La politica europea della concorrenza merita di essere in cima alla lista di queste riforme. Di fronte a una globalizzazione tanto ineluttabile quanto aggressiva, d'ora in poi dovrà concentrarsi non sul dissuadere ma sul promuovere l'emergere e il successo dei campioni europei, fornendo al contempo un migliore sostegno all'intensificazione delle reti transnazionali di subfornitura con le PMI.
È quindi giunto il momento di trarre tutte le lezioni dal tragico declino delle aziende europee nella competizione globale sulle nuove tecnologie. Nonostante i lodevoli sforzi dei Commissari Davignon e Bangeman, già negli anni '80, per raggruppare queste imprese attorno a progetti futuri, la cieca ostinazione della Direzione Generale della Concorrenza della Commissione ha limitato questi raggruppamenti alla fase "precompetitiva" e li ha scoraggiati a livello operativo e industriale, contribuirà direttamente ad escludere gli europei dai nuovi giganti che oggi spadroneggiano nel mondo globalizzato di internet, del commercio online, degli schermi piatti, degli smartphone, dei robot e di altri strumenti connessi, costringendo al contempo gli stessi europei, in molti casi, a vendere i propri brevetti o addirittura i propri marchi agli americani, ai cinesi, ai coreani o ad altri!
Quanto alla politica commerciale esterna comune, attualmente aperta a tutti i venti, è altrettanto indispensabile, al di là della ricerca troppo spesso ingannevole e artificiosa della reciprocità, arbitrarla d'ora in poi in base agli interessi strategici, tecnologici e di sicurezza prioritari dell'Europa, come stanno facendo senza remore gli Stati Uniti, la Cina e gli altri.

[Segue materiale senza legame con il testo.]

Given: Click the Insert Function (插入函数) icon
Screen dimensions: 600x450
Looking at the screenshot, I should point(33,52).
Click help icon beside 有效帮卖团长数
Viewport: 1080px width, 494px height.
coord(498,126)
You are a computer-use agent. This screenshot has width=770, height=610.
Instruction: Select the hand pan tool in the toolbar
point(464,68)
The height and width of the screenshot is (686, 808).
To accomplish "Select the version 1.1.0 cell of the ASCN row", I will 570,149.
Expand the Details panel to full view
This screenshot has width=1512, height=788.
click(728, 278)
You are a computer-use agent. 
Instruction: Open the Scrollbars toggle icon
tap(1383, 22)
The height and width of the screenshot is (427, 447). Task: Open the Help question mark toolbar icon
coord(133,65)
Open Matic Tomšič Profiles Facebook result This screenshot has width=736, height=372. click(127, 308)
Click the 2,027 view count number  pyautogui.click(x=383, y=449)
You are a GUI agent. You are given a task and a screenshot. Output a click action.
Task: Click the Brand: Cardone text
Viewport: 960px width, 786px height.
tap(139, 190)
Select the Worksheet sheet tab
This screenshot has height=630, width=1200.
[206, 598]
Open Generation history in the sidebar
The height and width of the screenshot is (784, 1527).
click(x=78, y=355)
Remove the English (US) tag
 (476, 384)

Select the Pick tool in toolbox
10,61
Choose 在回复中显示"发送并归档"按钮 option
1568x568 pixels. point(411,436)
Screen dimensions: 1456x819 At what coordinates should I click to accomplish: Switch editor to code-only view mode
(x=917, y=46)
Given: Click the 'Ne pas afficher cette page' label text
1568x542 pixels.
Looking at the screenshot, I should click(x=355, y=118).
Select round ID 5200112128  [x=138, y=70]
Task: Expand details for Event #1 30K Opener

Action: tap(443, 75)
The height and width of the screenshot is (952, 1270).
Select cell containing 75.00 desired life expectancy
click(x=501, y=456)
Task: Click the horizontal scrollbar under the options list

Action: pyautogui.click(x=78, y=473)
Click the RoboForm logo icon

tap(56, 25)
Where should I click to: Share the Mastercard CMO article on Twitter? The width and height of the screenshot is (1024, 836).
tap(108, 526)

Innovare per riconquistare la fiducia
Al di là di tutti i meriti del grande prestito, che avrà consentito un passo avanti tanto importante quanto inaspettato per la costruzione dell'Europa, resta una questione da cui dipenderà il futuro: i nuovi obblighi, contabili e giuridici, che d'ora in poi legheranno i nostri Stati in solido, saranno sufficienti a costringerli a recuperare, volenti o nolenti, tutto il tempo perduto?
La risposta a questa domanda determinerà ovviamente il destino dell'ultima possibilità data all'Europa di rilanciare, completare e perpetuare la sua integrazione, cioè di affermarsi nella globalizzazione e riconquistare la fiducia degli europei.